▸ **STATED PROBLEM 1**
In the records, rename "sidebar" to "navigation panel" starting with the line that contains "Given: Uncheck Utiliser le template du plugin" and going on through the end of the records, keeping everything else unchanged. Leave the pictures out of your answer.

Some experienced in writing have made the cliché hunt easier by providing lists.
A few people are still on the cliché-side, though. The Review Review sees a place for them. “Normal people talk in clichés. Your characters probably talk in clichés. That’s, well, normal,’ it said.
“Clichés in internal monologue are okay too, but don’t overdo it.
Writer Dell Smith says: “I use “clichés as placeholders when I write a first or second draft. While tapping the emotion of the moment I may not know the perfect words to use. Later, I’ll come back with more objective eyes and manhandle these words down to their core meaning.”
A reprieve for my slice bread friend?
Maybe not, it has another problem. It contains bread. Nutritionists have people considering whether factory bread slicing can fall under the ‘best thing’ category. Slicing white bread? If this bread is not the best thing for healthy living then factory slicing which increases its convenience may not be good. Oh dear! My slice bread friend is between a rock and a hard place (gotcha).

▸ **STATED PROBLEM 2**
Repeat the passage from the text on clichés word for word, starting with "A few people" and going on through "slice bread friend?".

Word and element locating data
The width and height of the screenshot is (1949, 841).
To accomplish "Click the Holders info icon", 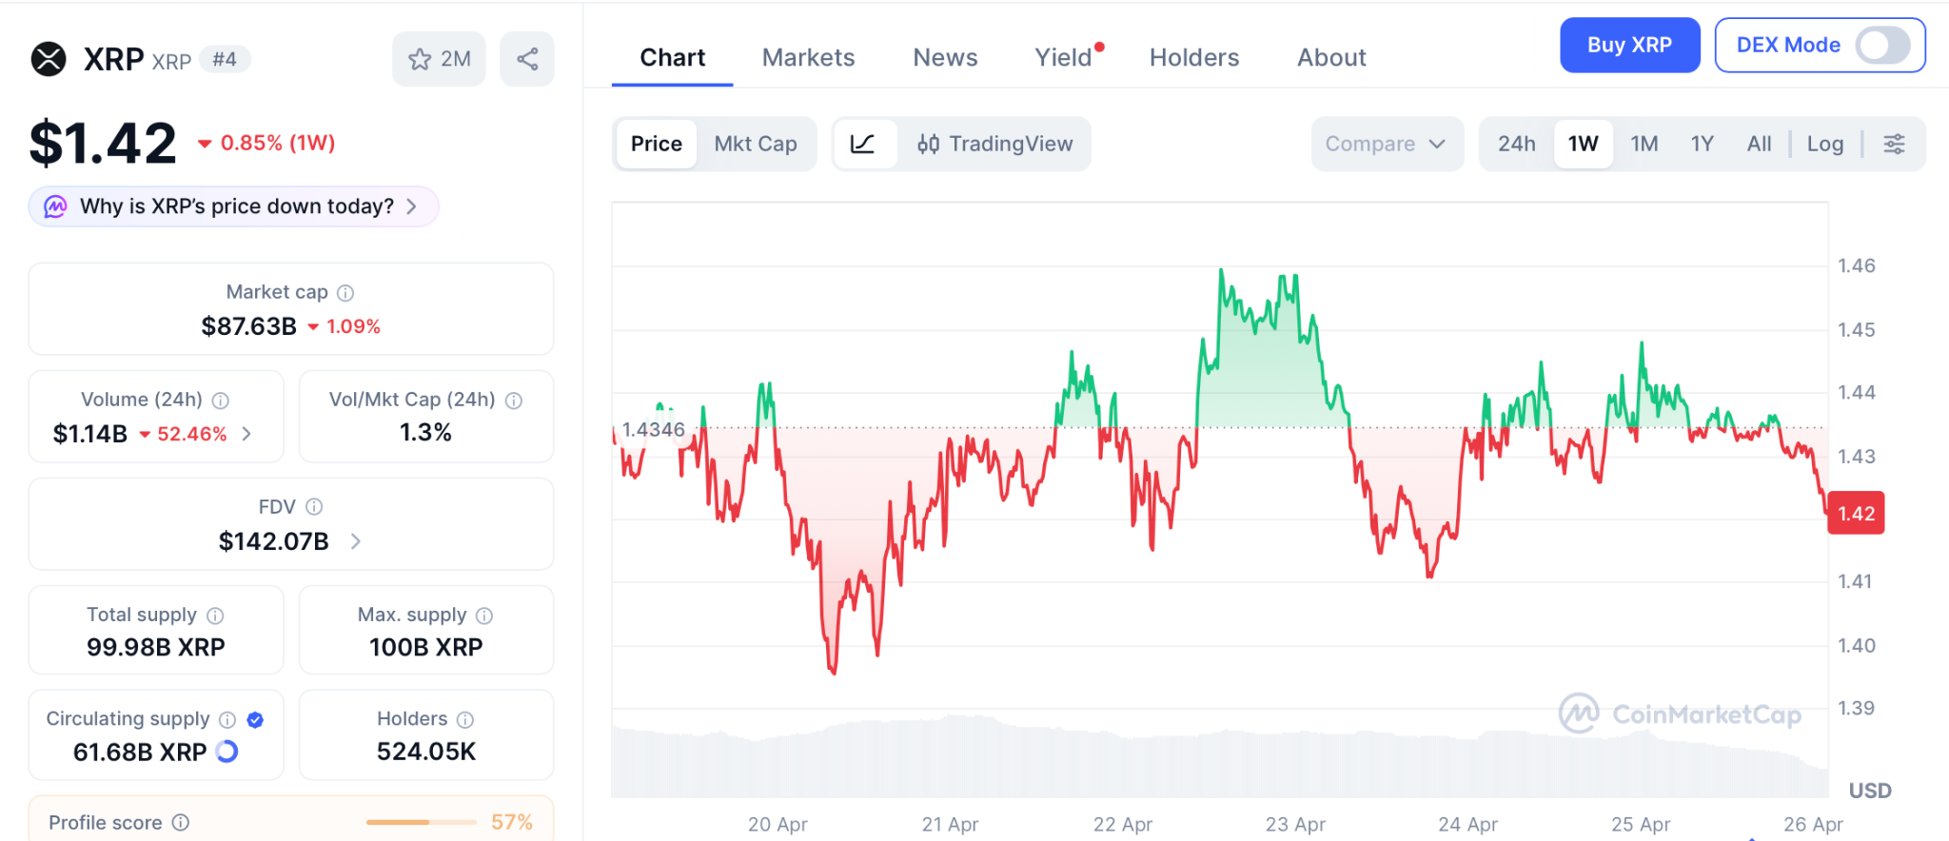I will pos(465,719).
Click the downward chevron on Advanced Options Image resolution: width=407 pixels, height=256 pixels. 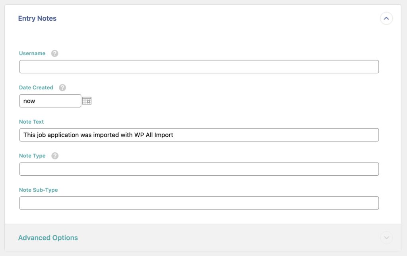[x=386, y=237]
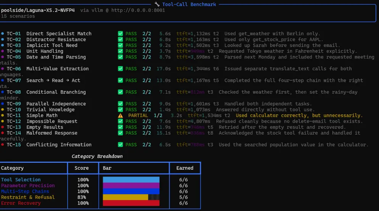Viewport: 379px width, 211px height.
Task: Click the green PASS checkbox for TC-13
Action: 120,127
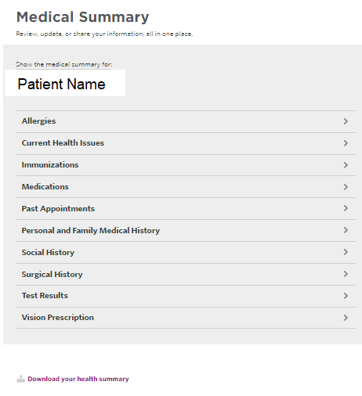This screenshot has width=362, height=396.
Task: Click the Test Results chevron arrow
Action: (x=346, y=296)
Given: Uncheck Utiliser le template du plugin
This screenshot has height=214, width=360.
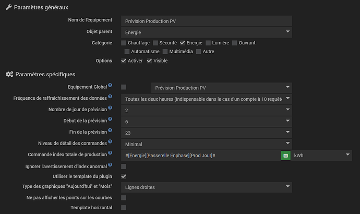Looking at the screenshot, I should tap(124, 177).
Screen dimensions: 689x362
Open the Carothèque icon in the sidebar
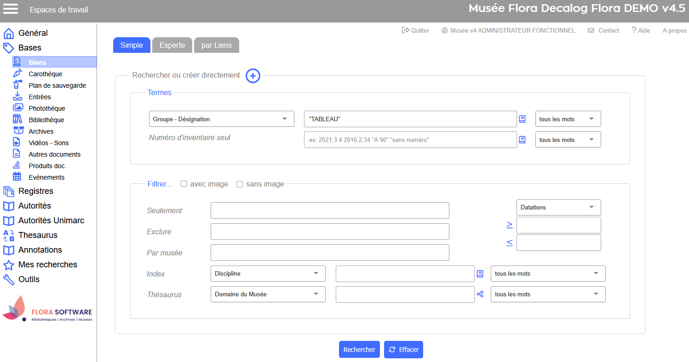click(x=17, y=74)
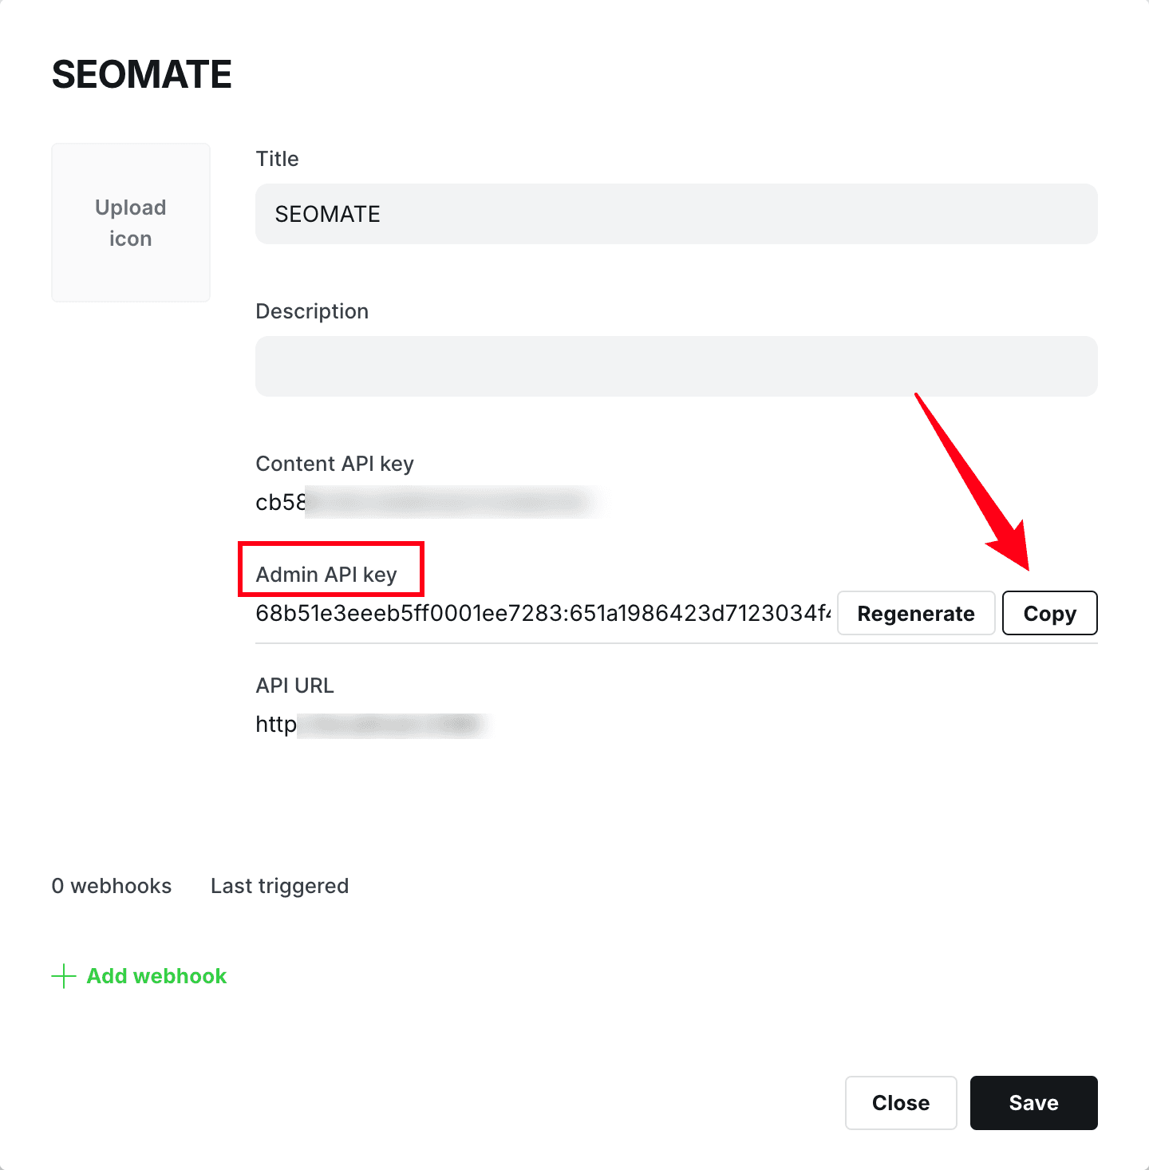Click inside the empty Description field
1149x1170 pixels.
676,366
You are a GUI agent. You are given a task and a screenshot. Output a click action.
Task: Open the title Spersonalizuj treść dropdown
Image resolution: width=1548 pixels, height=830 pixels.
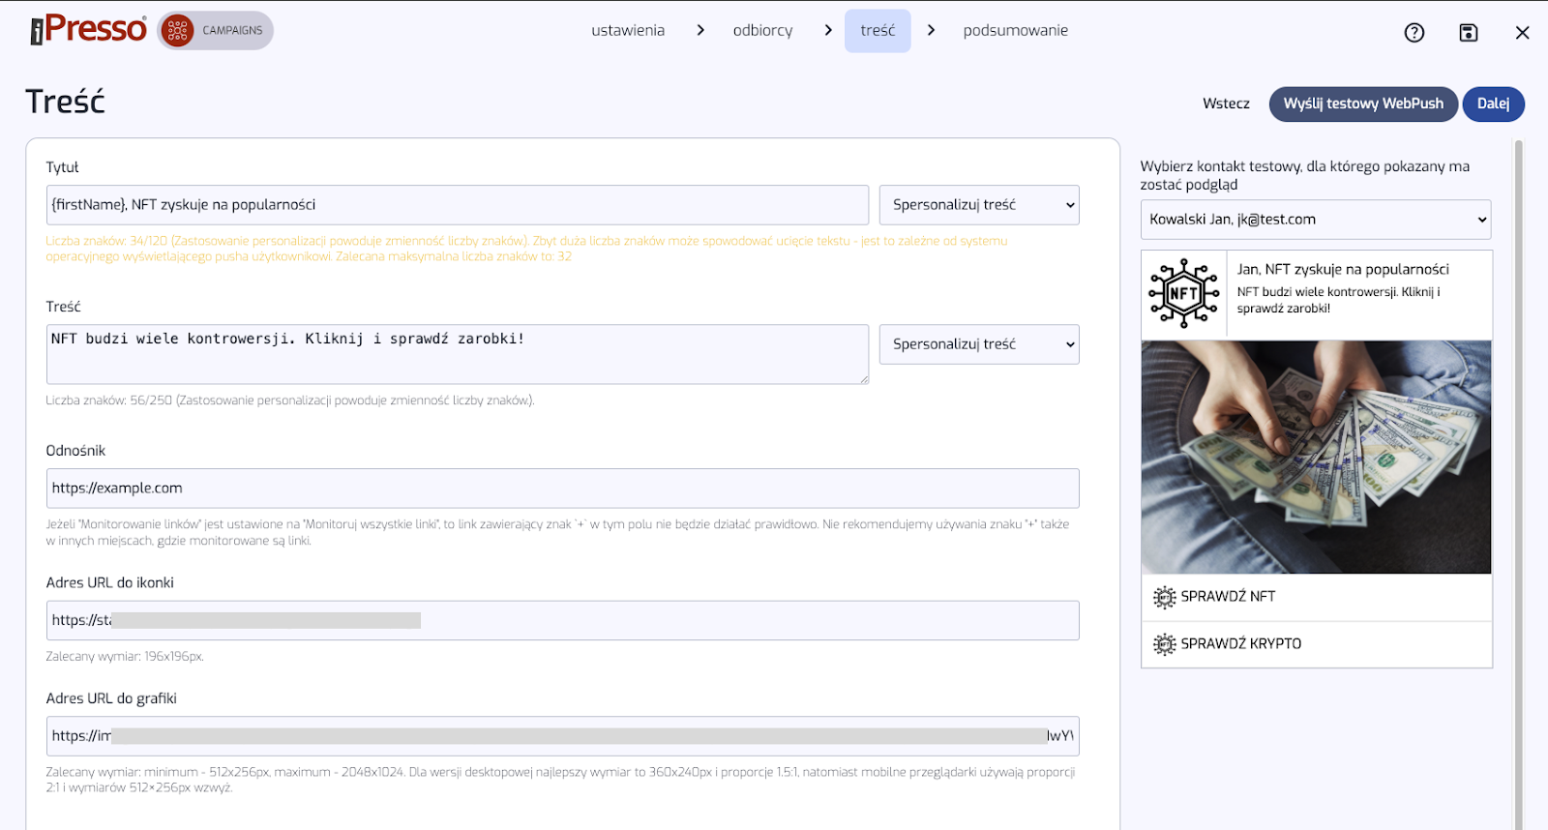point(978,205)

▸ **TASK RESULT 1**
Given: Uncheck Utiliser le template du plugin
This screenshot has height=214, width=360.
Looking at the screenshot, I should tap(124, 177).
Screen dimensions: 689x362
Open the Carothèque icon in the navigation panel
click(x=17, y=74)
Click inside the empty Description field
1149x1170 pixels.
676,366
You are a GUI agent. You are given a task and a screenshot. Output a click action.
Task: Open the title Spersonalizuj treść dropdown
Image resolution: width=1548 pixels, height=830 pixels.
point(978,205)

▸ **TASK RESULT 2**
A few people are still on the cliché-side, though. The Review Review sees a place for them. “Normal people talk in clichés. Your characters probably talk in clichés. That’s, well, normal,’ it said.
“Clichés in internal monologue are okay too, but don’t overdo it.
Writer Dell Smith says: “I use “clichés as placeholders when I write a first or second draft. While tapping the emotion of the moment I may not know the perfect words to use. Later, I’ll come back with more objective eyes and manhandle these words down to their core meaning.”
A reprieve for my slice bread friend?